-------- Excerpt provided
So, because the pan base creates the magnetic field almost all of the energy (around 90%) is transferred into the pan. With gas, around 40% of the energy goes into the pan, so up to 60% is wasted. As you can see in this video and the image below, the only area of the hob which gets hot is the part the pan is on - the surrounding area stays completely cool. The other benefit is that the kitchen will stay cool. No more 'slaving over a hot stove' as they say.

They heat up quick and cook fast

Because of the way induction works, it is far more efficient than gas or conventional electric, so much quicker. According to internal tests, a Panasonic induction hob can bring a pan of water to the boil twice as fast as gas and three times more quicker than an electric hob. Panasonic induction hobs also feature an Autoboil function which brings water to the boil with one touch.
----------------
Work to do:
(1) Answer these questions using the excerpt about induction hobs above, writing each on its own line.
(a) Roughly what share of the energy goes into the pan when cooking with gas?
(b) Which part of an induction hob gets hot?
(c) What does the Autoboil function do?
(2) List every percentage given in the excerpt about induction hobs, along with the qualifying word that comes before each one.
(3) Translate this sentence from the excerpt about induction hobs into Spanish: "The other benefit is that the kitchen will stay cool."
-------- Excerpted records
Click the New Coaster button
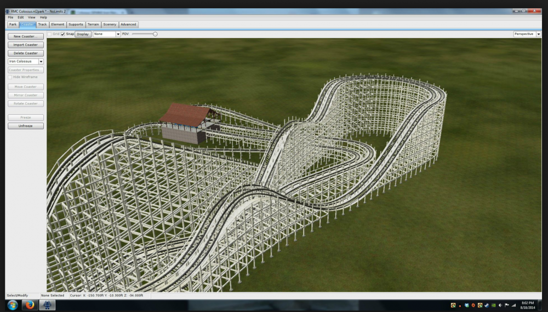Viewport: 548px width, 312px height. click(26, 36)
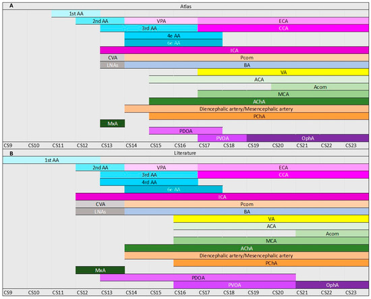Select CS17 axis label below Atlas chart
The height and width of the screenshot is (299, 371).
[204, 145]
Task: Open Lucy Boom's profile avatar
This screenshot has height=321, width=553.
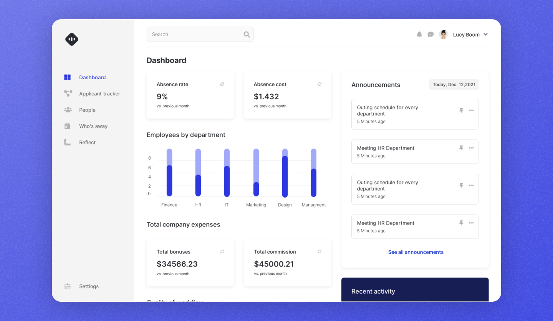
----------------
Task-by-task outputs:
(1)
(a) Around 40%.
(b) Only the part the pan is on.
(c) It brings water to the boil with one touch.

(2)
around 90%
around 40%
up to 60%

(3) El otro beneficio es que la cocina se mantendrá fresca.